(Stored data entries)
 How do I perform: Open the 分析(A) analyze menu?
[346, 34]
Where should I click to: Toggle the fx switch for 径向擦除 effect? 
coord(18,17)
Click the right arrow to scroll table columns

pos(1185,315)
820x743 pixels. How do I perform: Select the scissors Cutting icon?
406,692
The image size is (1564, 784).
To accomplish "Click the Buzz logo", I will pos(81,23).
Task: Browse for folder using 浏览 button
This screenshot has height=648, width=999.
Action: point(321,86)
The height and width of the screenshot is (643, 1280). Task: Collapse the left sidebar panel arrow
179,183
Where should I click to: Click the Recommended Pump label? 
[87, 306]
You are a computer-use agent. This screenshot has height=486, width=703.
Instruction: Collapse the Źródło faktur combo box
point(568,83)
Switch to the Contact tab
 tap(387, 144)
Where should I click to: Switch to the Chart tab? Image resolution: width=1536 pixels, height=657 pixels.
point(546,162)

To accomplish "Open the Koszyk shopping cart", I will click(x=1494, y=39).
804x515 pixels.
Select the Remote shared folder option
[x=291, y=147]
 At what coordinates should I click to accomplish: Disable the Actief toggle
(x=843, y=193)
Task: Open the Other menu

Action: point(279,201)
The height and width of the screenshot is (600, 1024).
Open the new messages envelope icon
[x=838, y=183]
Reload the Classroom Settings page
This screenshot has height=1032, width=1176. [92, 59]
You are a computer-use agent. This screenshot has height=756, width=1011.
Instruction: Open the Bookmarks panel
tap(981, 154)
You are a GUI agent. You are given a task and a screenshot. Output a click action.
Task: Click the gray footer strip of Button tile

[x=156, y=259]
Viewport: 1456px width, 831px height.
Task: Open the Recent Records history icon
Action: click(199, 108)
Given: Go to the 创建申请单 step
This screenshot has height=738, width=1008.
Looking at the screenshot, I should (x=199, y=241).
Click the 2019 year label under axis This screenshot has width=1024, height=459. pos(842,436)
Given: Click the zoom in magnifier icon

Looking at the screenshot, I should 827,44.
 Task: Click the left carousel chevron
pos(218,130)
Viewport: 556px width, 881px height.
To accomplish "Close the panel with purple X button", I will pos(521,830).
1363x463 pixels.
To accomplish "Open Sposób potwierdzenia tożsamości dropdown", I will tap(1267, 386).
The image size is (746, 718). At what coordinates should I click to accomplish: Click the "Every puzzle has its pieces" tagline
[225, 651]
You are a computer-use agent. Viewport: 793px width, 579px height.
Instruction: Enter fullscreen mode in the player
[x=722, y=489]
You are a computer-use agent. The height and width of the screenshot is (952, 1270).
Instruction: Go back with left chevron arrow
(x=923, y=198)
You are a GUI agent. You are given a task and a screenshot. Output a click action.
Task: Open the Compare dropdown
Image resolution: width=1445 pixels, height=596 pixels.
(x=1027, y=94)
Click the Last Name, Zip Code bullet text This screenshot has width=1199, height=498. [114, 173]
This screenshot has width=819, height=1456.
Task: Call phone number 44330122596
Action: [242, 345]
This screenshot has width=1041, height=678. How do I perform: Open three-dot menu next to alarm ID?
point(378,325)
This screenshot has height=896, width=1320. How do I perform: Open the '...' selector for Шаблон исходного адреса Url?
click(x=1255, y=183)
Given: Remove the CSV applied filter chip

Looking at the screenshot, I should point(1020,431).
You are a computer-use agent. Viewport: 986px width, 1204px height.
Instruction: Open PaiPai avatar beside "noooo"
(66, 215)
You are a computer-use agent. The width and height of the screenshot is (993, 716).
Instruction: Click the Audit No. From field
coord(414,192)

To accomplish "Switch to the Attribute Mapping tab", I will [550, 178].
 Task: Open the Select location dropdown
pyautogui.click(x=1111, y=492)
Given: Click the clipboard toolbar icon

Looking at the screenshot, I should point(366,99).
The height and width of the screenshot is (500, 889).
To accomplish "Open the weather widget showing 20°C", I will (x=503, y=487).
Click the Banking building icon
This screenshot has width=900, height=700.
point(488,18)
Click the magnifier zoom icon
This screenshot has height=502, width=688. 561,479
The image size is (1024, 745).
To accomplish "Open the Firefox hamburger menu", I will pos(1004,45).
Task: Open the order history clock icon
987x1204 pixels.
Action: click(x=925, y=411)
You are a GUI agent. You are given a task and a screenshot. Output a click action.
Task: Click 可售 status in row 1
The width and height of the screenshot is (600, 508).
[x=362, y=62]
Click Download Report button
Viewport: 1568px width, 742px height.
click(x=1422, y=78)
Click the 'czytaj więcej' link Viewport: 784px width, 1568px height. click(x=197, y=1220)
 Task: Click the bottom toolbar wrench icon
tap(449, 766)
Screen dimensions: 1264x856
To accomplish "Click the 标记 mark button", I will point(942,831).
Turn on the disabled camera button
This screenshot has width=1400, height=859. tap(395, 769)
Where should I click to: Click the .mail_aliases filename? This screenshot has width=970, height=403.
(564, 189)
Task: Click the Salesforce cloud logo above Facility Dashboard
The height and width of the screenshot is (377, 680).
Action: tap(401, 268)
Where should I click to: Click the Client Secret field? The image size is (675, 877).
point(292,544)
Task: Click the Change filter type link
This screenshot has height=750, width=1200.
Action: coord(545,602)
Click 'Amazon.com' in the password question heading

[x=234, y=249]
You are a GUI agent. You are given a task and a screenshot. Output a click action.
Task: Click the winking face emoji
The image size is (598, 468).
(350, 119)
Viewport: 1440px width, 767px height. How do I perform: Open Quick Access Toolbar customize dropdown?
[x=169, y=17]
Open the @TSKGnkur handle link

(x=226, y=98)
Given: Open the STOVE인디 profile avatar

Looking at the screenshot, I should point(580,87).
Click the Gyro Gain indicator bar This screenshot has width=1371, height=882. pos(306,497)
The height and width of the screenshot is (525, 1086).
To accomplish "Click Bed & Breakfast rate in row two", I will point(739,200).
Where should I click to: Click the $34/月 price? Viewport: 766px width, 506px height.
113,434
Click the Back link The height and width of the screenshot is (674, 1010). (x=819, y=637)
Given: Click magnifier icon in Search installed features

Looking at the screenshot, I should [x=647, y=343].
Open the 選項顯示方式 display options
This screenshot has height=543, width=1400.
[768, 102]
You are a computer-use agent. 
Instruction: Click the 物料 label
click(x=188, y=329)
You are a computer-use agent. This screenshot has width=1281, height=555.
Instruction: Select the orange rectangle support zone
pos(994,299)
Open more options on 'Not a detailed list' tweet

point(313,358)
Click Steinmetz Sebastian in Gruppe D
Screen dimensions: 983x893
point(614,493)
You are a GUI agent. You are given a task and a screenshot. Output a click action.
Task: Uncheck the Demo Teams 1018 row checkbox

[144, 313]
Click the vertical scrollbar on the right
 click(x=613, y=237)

- **PROBLEM TO SOLVE**: Show, from the records above, every line that includes "will".

- **RESULT FOR THIS EXERCISE**:
To accomplish "Click the Buzz logo", I will pos(81,23).
To accomplish "Open the Koszyk shopping cart", I will click(x=1494, y=39).
To accomplish "Close the panel with purple X button", I will pos(521,830).
To accomplish "Open Sposób potwierdzenia tożsamości dropdown", I will tap(1267, 386).
To accomplish "Switch to the Attribute Mapping tab", I will [550, 178].
To accomplish "Open the weather widget showing 20°C", I will (x=503, y=487).
To accomplish "Open the Firefox hamburger menu", I will pos(1004,45).
To accomplish "Click the 标记 mark button", I will point(942,831).
To accomplish "Click Bed & Breakfast rate in row two", I will point(739,200).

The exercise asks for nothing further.